Yoopya with The Conversation
During her chemistry Nobel Prize lecture in 2018, Frances Arnold said, “Today we can for all practical purposes read, write and edit any sequence of DNA, but we cannot compose it.” That isn’t true anymore.
Since then, science and technology have progressed so much that artificial intelligence has learned to compose DNA, and with genetically modified bacteria, scientists are on their way to designing and making bespoke proteins.
The goal is that with AI’s designing talents and gene editing’s engineering abilities, scientists can modify bacteria to act as mini factories producing new proteins that can reduce greenhouse gases, digest plastics or act as species-specific pesticides.

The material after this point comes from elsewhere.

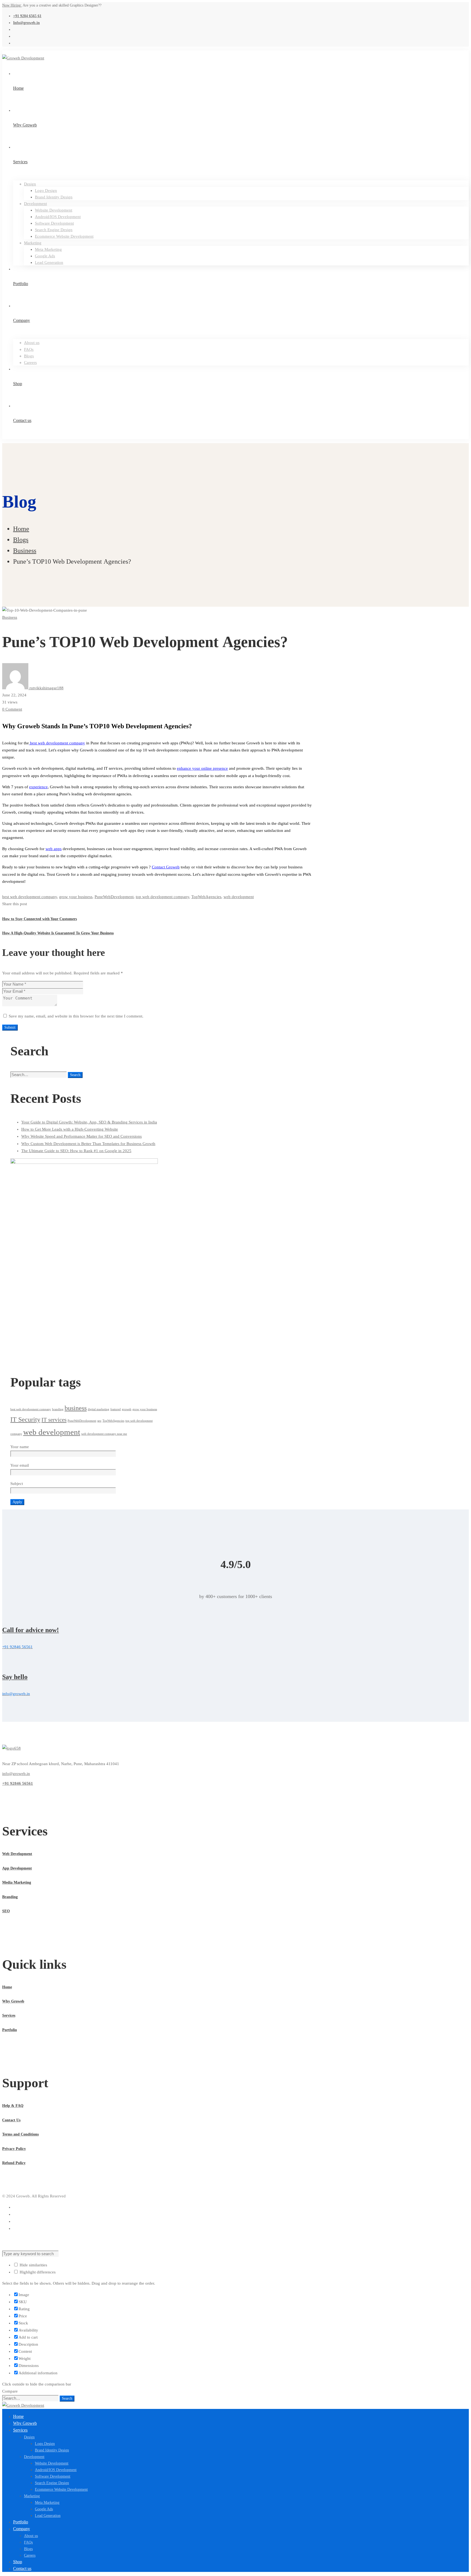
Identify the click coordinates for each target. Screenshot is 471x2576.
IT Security (25, 1419)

As a chemistry professor and computational chemist who studies molecular science and environmental chemistry, I believe that advances in AI and gene editing make this a realistic possibility.
Gene sequencing – reading life’s recipes
All living things contain genetic materials – DNA and RNA – that provide the hereditary information needed to replicate themselves and make proteins. Proteins constitute 75% of human dry weight. They make up muscles, enzymes, hormones, blood, hair and cartilage. Understanding proteins means understanding much of biology. The order of nucleotide bases in DNA, or RNA in some viruses, encodes this information, and genomic sequencing technologies identify the order of these bases.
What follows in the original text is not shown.